Maybe I'm just milking this subject for all it's worth. But my story on dry milk garnered so much response, I wanted to share some readers' tips about using it.

Jeffery D. Woodall of Clearfield said the secret is to store the powdered milk in the freezer before mixing. He discovered this accidentally, when a weevil outbread caused his family to store all their powdery dry products in the freezer.

"The milk seemed to taste better when it was mixed up ice cold. No foam, no chalky taste," he said. "If you need fat in your milk, keep a can of half-and-half around to fatten up the mix. It's all about what you're used to drinking."

Woodall buys dry milk in bulk at a local price club and figures he saves nearly 50 percent over the price of fresh milk. That adds up, since his family of seven drinks almost two gallons of milk per day.

"I found out several years ago that powdered milk can taste like 2 percent or skim milk by not mixing so much of the powder into the water," wrote Juanita Golson of Clarksville, Tenn. "You only need about 3/4 the amount of powder that the box calls for. My children have been brought up on powdered milk and have no problem with drinking it. Before I found out about the mix ratio, I did have a problem drinking it, but not anymore. That's all we have bought for more than 24 years."
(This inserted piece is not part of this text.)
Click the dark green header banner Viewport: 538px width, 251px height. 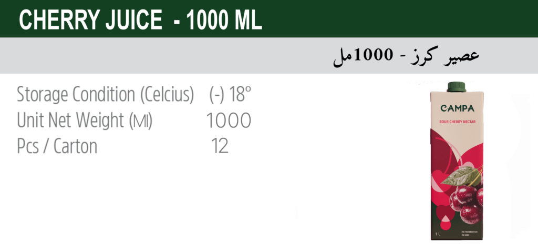pos(269,18)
"I live in Trinidad and Tabago and use powdered milk all the time," wrote Pamela Gwin. "We don't have wet milk in our town's store very often. We use dry milk from Ireland. One key thing is to make it the day before. It does not taste good just-made. "

Kristen Jensen said she uses powdered milk to make yogurt and figures she pays only 15 cents per quart. Her recipe is similar to the one given below.
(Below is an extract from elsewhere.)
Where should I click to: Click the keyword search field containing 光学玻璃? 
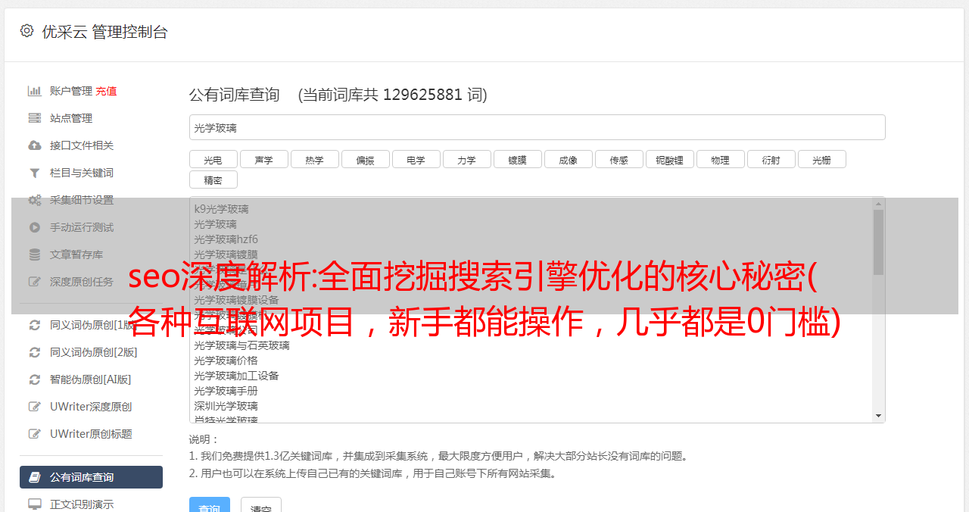click(537, 127)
Teresa Hunsaker, of the USU Extension in Weber County, said she makes sweetened condensed milk and uses it for just about everything except making caramels. She also uses the following cream soup mix in place of canned cream soups in casseroles.


YOGURT

2 cups warm water (100 degrees)

1 cup non-instant powdered milk

2 tablespoons plain yogurt with live cultures

Pour warm water in blender. Add milk and blend well. Add yogurt and blend. Pour into jars or glasses. Place jars, neck deep in warm water. Cover with a lid. Maintain temperature 100-120 degrees for 3-4 hours. Mixture should clabber or set up. Chill immediately. Sweeten or flavor to taste. — USU Extension


HOMEMADE "CREAM" SOUP MIX

2 cups powdered nonfat milk

3/4 cup cornstarch

1/4 cup instant chicken or beef bouillon

2 tablespoons dried onion flakes

1 teaspoon basil leaves

1 teaspoon thyme leaves

1/2 teaspoon pepper

Combine all ingredients, mixing well. Store in air-tight container until ready to use. Makes enough to replace 9 cans of creamed soup.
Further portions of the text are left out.